With major banks like BofA, Citibank, and others, I've had…

• credit cards often disabled for fraud-alert false alarms

• check deposits sometimes subject to mysterious fund-availability delays

• individual ATM clusters or whole ATM networks down for short periods

• account information and ATM withdrawals sometimes unavailable during 'system maintenance' hours (often early Sunday AM)

• a check erroneously bounced by a major bank (BofA) when both available-by-rule funds and enrolled 'overdraft protection' would have each been individually able to cover the check amount

• my ATM card unusable while traveling to the exotic third-world locale of Ottawa, Canada due to some sort of more-than-one-day network security issue

Stuff happens, to banks also. Cut Simple some slack.

1 comments

Errors on individual transactions and reporting being unavailable is not the same as transactions simply not happening at all.

Stuff happens to banks and then people switch to other banks, especially when you're a new player.

If my bank did this to me I'd be gone instantly, I almost did just over their inability to keep telebanking working through a denial of service attack, and then blaming it on the hackers. All my cards (credit, debit across several companies and private accounts) link back to the same bank. If that bank does not do its job I can't do mine.

ATM and pos worked fine during that period, if it had not I'd be gone for sure.
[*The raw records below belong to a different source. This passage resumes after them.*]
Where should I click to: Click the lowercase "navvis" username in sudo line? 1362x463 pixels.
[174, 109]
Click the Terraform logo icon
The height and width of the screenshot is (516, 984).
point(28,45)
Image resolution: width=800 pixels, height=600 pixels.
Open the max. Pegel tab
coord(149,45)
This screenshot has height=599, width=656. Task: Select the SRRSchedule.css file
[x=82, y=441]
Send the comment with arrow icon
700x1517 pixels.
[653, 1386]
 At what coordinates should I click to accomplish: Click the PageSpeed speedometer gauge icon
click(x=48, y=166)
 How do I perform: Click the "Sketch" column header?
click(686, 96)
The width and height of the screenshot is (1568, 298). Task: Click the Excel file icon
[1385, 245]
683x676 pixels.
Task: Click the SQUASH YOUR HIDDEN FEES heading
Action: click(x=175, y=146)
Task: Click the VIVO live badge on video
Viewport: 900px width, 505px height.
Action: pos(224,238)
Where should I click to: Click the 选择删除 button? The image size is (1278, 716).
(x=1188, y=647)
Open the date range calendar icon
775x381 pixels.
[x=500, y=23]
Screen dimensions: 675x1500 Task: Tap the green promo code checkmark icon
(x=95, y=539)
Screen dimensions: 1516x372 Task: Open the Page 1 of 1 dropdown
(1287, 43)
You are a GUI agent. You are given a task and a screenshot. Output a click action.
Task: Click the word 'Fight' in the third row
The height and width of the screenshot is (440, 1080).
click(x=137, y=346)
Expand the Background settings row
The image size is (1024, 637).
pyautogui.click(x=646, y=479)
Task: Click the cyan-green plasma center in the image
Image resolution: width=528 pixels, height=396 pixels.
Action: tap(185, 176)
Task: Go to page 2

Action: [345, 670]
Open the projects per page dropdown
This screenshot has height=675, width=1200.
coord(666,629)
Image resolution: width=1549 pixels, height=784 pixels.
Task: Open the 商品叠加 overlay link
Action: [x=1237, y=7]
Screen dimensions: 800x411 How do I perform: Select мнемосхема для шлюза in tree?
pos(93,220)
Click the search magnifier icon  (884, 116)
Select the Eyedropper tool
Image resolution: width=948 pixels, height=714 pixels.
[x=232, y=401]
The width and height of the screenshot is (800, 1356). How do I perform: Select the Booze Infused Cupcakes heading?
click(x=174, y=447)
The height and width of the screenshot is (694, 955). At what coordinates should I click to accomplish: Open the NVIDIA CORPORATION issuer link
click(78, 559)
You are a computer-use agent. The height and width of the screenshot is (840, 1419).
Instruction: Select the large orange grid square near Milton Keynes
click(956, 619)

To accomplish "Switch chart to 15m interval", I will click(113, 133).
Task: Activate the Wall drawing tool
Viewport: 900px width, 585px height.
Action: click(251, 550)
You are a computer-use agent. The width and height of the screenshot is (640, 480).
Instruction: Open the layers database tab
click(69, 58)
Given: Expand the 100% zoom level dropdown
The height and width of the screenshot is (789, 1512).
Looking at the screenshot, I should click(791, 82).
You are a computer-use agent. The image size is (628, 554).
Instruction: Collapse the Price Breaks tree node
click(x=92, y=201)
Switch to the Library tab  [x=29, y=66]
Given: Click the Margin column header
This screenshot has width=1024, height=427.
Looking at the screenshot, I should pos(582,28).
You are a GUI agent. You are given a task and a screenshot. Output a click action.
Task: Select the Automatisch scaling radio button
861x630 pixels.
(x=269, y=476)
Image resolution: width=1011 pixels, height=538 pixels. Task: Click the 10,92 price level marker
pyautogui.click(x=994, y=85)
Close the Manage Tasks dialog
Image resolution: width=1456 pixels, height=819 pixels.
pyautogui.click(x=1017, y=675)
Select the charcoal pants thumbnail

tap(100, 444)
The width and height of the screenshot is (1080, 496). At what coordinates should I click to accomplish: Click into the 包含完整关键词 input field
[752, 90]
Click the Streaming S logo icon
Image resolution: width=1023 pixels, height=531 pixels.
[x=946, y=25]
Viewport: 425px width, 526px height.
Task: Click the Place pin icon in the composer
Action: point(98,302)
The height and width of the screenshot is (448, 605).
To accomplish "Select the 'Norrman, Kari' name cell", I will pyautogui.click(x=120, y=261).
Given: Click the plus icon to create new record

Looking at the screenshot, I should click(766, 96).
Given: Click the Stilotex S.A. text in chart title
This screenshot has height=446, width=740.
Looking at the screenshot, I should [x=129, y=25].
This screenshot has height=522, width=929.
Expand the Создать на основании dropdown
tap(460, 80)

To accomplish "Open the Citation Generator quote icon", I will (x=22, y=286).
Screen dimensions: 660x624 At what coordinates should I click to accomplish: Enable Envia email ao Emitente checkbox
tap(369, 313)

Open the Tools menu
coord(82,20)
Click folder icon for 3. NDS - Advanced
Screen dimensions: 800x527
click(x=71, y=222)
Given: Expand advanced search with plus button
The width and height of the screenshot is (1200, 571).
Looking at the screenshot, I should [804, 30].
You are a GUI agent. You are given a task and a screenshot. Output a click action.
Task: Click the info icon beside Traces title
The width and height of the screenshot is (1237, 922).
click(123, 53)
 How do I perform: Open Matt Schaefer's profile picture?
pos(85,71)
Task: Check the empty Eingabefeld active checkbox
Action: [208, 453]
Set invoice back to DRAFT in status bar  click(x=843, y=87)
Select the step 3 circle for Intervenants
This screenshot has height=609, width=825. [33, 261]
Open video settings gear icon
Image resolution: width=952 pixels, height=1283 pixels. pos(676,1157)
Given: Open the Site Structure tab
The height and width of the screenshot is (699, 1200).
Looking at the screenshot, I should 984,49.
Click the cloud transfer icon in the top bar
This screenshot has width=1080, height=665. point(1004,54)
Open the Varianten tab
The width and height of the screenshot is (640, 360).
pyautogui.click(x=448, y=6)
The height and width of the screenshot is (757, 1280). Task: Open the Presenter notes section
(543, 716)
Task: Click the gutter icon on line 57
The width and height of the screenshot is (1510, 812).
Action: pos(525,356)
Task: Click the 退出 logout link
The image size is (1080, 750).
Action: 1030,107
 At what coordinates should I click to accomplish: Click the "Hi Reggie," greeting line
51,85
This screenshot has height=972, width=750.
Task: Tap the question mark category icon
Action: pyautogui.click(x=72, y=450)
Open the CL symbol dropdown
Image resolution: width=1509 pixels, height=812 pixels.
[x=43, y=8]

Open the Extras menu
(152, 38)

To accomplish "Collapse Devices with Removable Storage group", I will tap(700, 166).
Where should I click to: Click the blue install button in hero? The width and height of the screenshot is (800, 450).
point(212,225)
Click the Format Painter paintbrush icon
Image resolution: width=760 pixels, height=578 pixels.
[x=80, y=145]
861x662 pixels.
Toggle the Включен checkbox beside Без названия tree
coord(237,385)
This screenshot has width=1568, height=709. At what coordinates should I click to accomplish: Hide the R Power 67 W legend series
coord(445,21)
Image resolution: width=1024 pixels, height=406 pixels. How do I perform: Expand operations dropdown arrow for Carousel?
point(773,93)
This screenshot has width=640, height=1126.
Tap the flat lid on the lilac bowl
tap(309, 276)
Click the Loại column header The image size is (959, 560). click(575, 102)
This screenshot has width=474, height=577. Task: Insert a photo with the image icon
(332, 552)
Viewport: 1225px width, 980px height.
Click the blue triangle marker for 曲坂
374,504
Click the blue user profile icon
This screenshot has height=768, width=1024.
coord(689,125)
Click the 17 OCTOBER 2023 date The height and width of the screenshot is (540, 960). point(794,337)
>If that bank does not do its job I can't do mine.

If banking is that important to you, then perhaps you ought to consider redundant providers? I mean, that's what you do with connectivity. you don't rely on one provider with a good sla; no, you get two providers.

There are quite a few problems that come with setting up double accounts for every company that I'm involved with. You'd have to spread the funds around in such a way that you could cover any contingency from any account, which in effect would mean that you's need twice the money. It also means a lot more work for the bookkeeper, two two factor auth tokens to keep on me, two account managers to manage, double the contracts and so on.

They deal I have with my bank is simple: they do their work, they get to keep transaction fees, screw me on the interbank interest rates and delay foreign transactions just long enough that they can go play with my cash. In return I expect them to deliver one thing: utter reliability.

If it gets to the point that there is no single bank that gives me the feeling that they can do just that I will indeed have to split assets across several banks. (there are other good reasons to do that, such as the maximum insured balance per account holder).

But the costs of doing so are what is holding me from that.